Nel club della tripla cifra raggiunge Jimmy Connors e Roger Federer. Sono in tre, e nessuno più. Dentro quell’elenco c’è un po’ di tutto: 24 Slam, 7 Atp Finals, 40 Masters 1000, 15 “500”, 13 miseri “250” e un oro Olimpico. 71 sul cemento, 21 sulla terra, 8 sull’erba. Dal primo, il Dutch Open 2006 di Amersfoort, un 250, fino all’ultimo. Ginevra, terra di Roger.
È una vittoria simbolica, per Djokovic. Perché vale un biglietto free per un altro giro, un’altra corsa. Hurkacz nel 2021 fu l’ultimo giocatore ad affrontare in un match ufficiale Federer (ai quarti di Wimbledon, con un doloroso 6-0 nel terzo set). E sempre lui, nel 2024, chiuse l’era romana di Rafa Nadal, lasciandogli soltanto quattro game. Djokovic invece ha una inclinazione all’immortalità incrollabile.
A 38 anni appena compiuti, ha passato più della metà della sua vita a giocare a tennis, perlopiù vincendo.
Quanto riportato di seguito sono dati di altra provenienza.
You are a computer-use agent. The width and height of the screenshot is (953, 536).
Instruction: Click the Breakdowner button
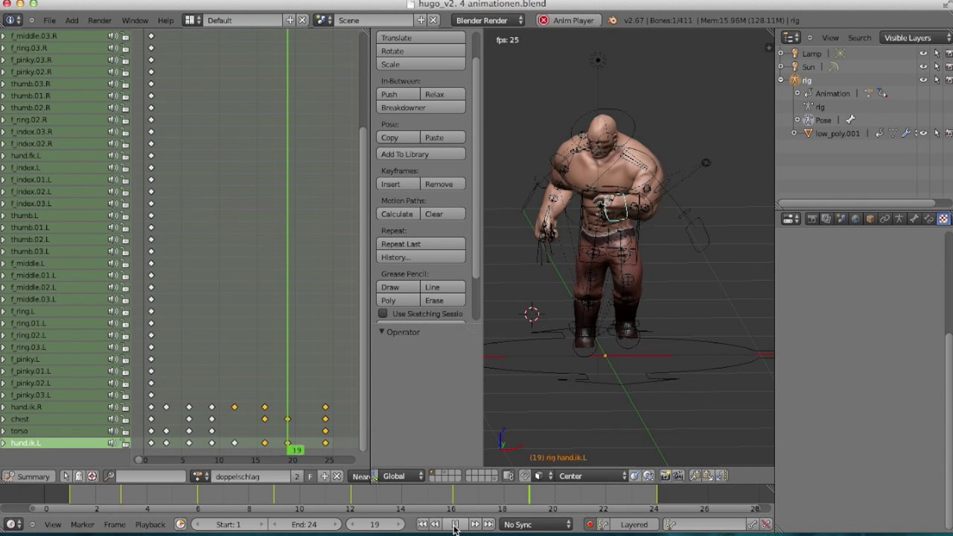coord(421,108)
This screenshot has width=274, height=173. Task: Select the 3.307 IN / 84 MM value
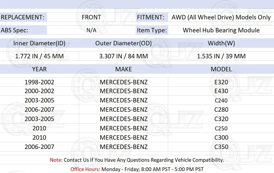coord(123,56)
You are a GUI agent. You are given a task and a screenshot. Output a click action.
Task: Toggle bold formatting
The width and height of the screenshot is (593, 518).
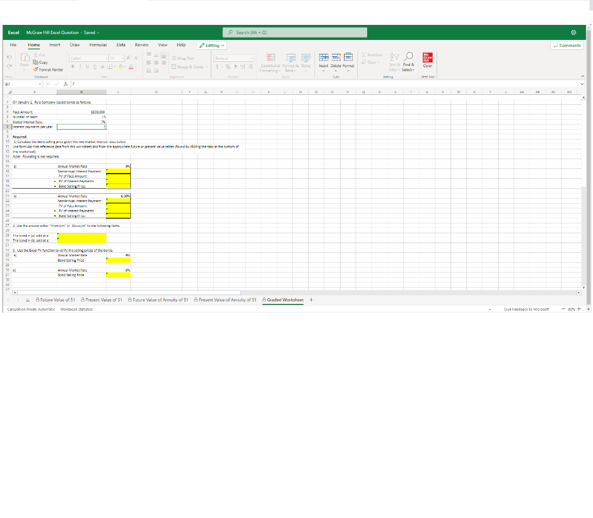[72, 66]
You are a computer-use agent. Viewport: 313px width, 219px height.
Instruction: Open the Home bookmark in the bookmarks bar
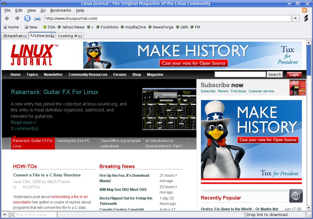tap(11, 27)
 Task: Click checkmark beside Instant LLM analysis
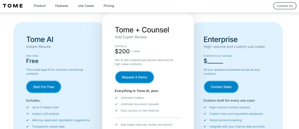(27, 114)
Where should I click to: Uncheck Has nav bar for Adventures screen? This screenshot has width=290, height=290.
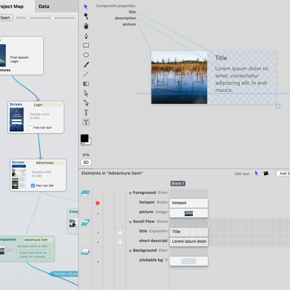pos(33,186)
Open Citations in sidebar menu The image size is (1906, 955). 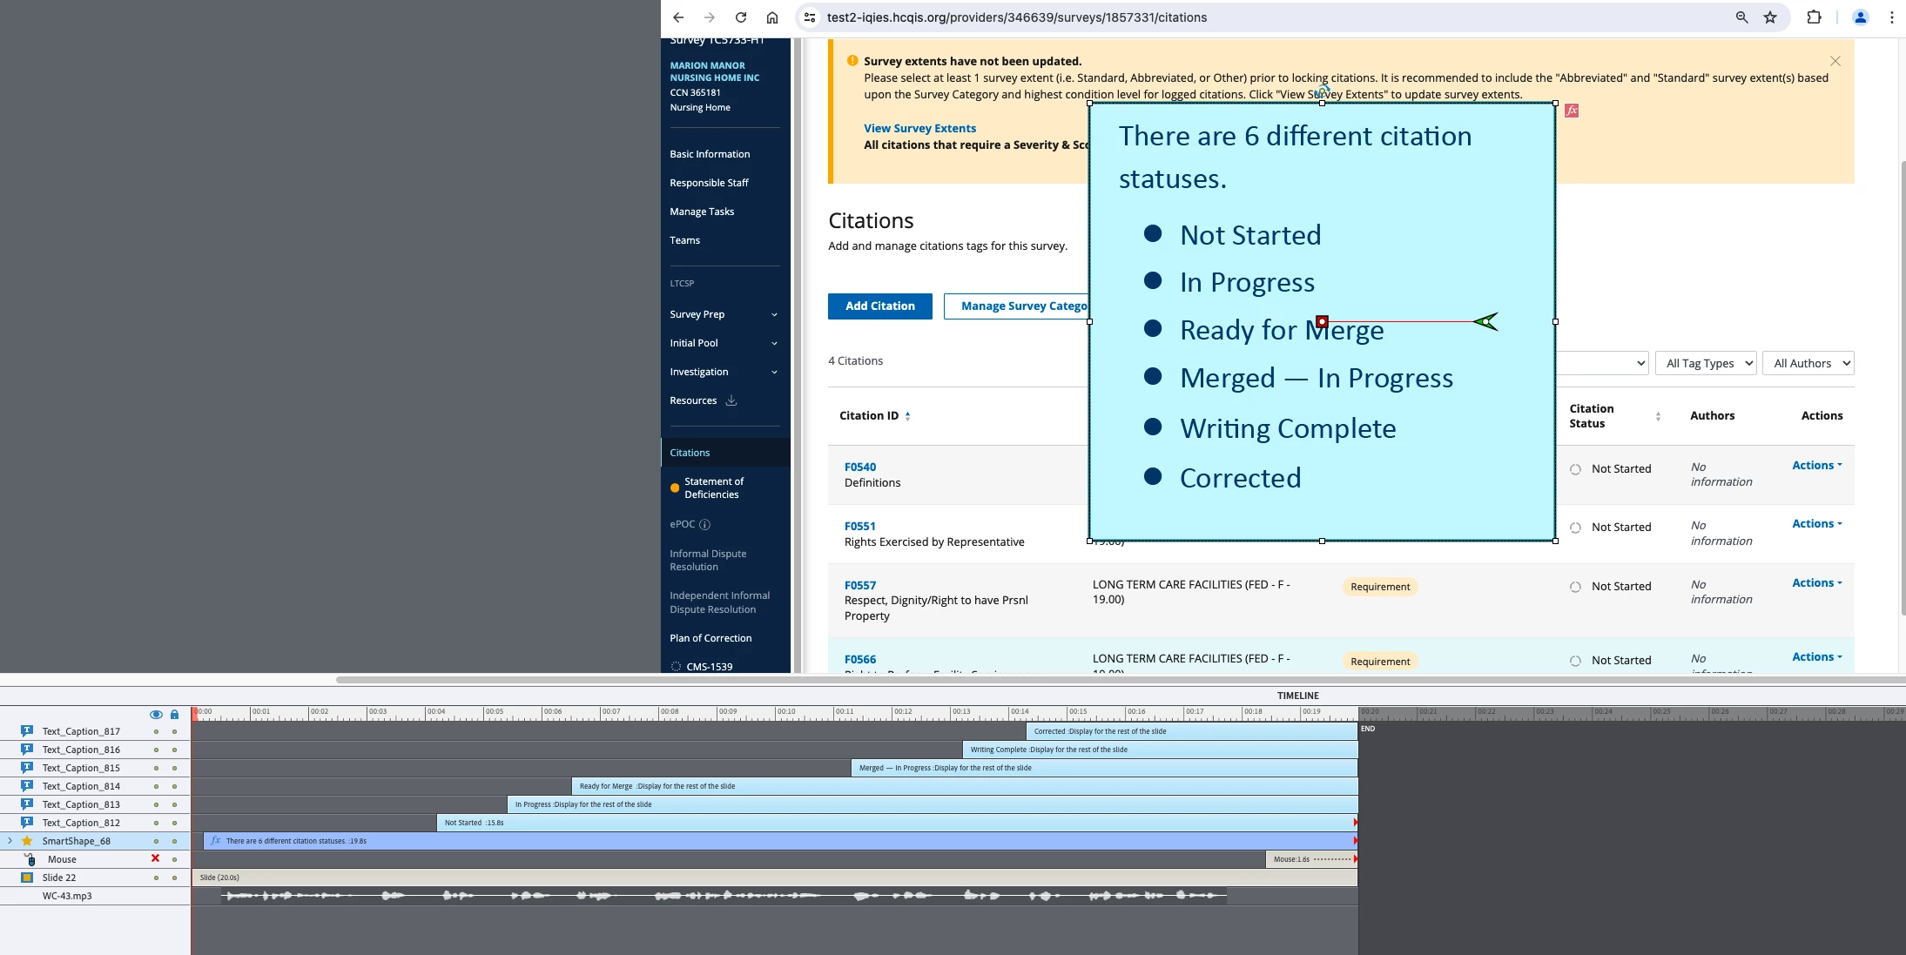690,453
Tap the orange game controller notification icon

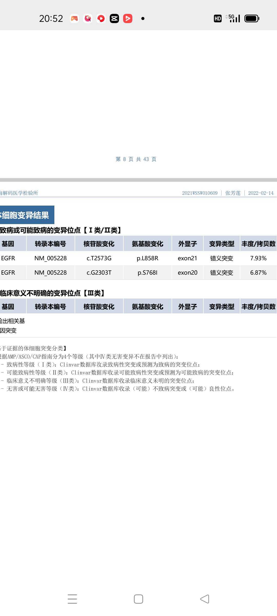tap(74, 18)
Con una fatica ulteriore, l’ombra degli altri due – dio Federer e dio Nadal. Djokovic ha vinto, fino al ritiro dei rivali, in una sorta di indifferenza ovattata, applausi educati e risentimento inespresso. Spesso la folla tifava per l’altro, chiunque fosse. Perché i cyborg non piacciono a nessuno. E il sentimentalismo che attanaglia anche i più cinici è natura stessa dell’epica sportiva. L’aura dell’indistruttibilità quasi metallica che il serbo indossava da terzo incomodo l’ha tenuto in un cantuccio. Con quel suo tennis efficiente come un assemblaggio di molle e pistoni in apprendimento automatico avanzato.
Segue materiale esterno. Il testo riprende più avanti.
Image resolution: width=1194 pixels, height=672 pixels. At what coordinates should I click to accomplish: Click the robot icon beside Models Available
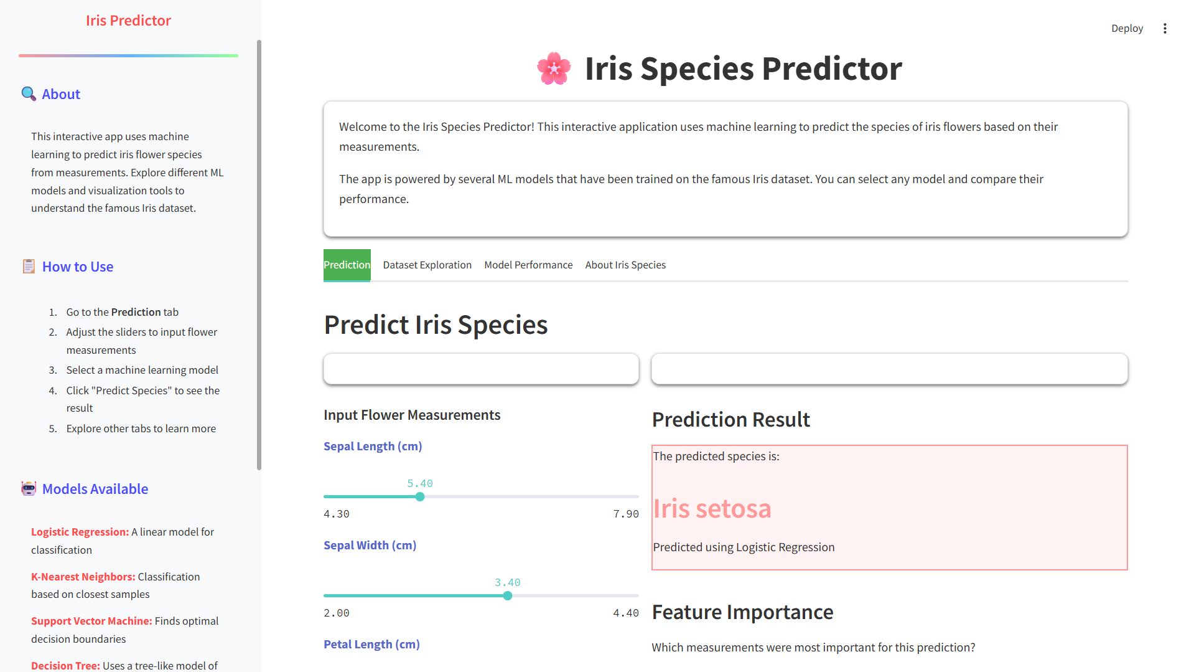(29, 489)
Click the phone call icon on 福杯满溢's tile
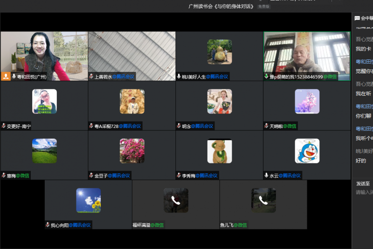Screen dimensions: 373x249 [x=176, y=200]
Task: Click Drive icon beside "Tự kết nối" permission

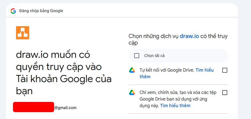Action: tap(132, 70)
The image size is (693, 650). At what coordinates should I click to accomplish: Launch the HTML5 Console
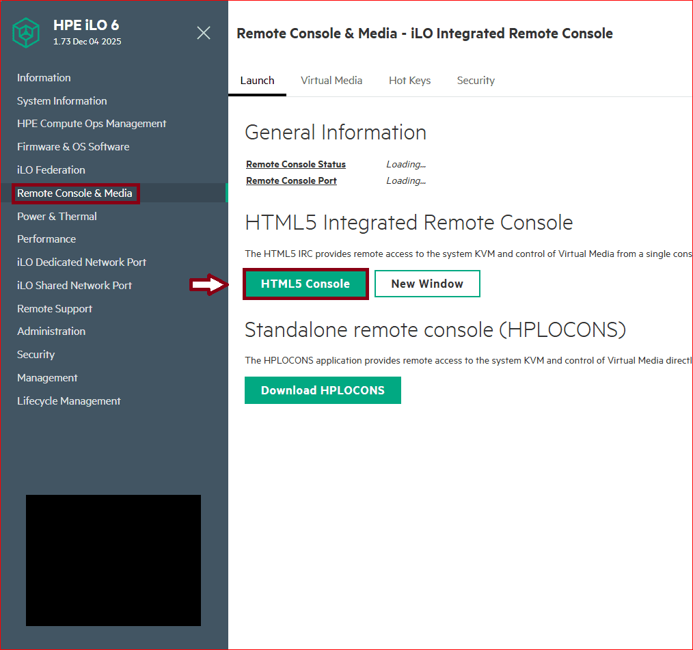coord(305,284)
Djokovic ha passato la carriera a forzare l’altrui empatia, riducendosi un giorno a New York, quando era a pochi mesi da un leggendario Grande Slam, ad un pianto tenero, quasi farsesco. Fu una riconciliazione con la gente, per una dinamica elementare: perdi, piangi, sei come tutti noi e ti ameremo per questo.
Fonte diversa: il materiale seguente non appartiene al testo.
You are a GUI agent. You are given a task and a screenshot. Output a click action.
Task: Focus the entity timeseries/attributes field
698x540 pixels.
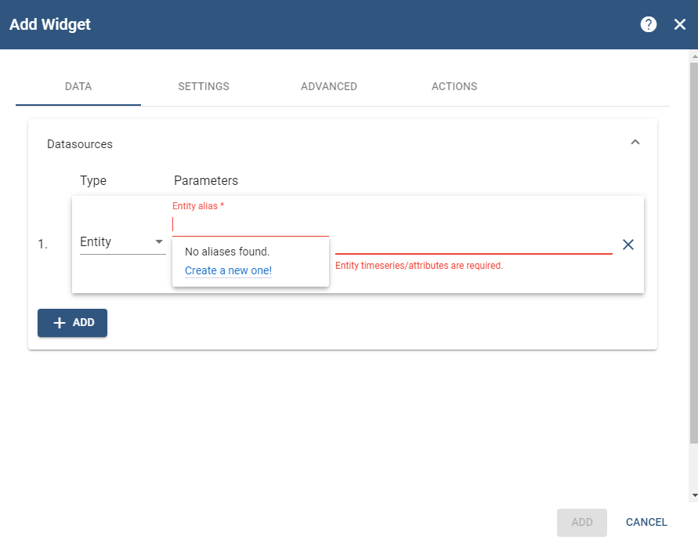473,243
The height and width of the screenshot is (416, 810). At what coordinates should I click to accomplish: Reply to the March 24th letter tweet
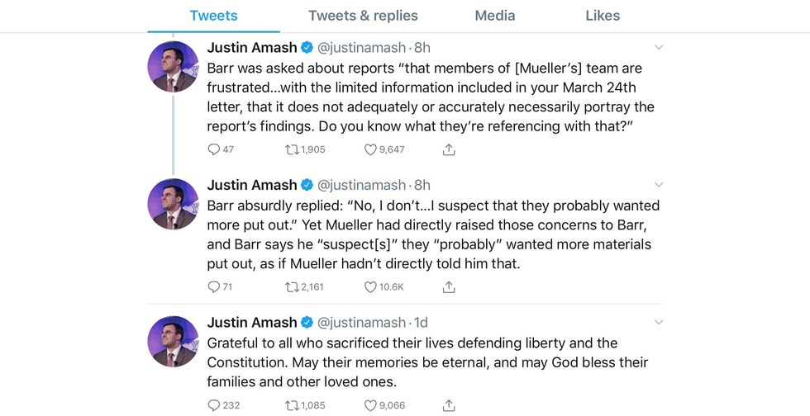point(213,149)
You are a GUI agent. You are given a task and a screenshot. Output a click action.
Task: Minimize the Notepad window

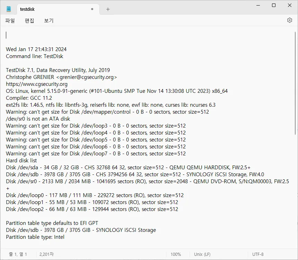(x=258, y=6)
La dinamica antagonista tra Djokovic e la gente era ormai letteratura scientifica: giocava bene, e non piaceva, e quindi giocava ancora meglio, e piaceva ancora meno. Una dialettica di azione e reazione basica per niente disfunzionale, bonificata dall’età, dalla storia, dagli ulteriori traguardi raggiunto. A Parigi Djokovic s’era preso anche l’oro olimpico. Restava alla collezione di record quella ‘punessa’ un po’ fragile a tenere su l’asticella: il club dei 100 tornei. E’ entrato anche lì: Jimmy, Roger e… Nole.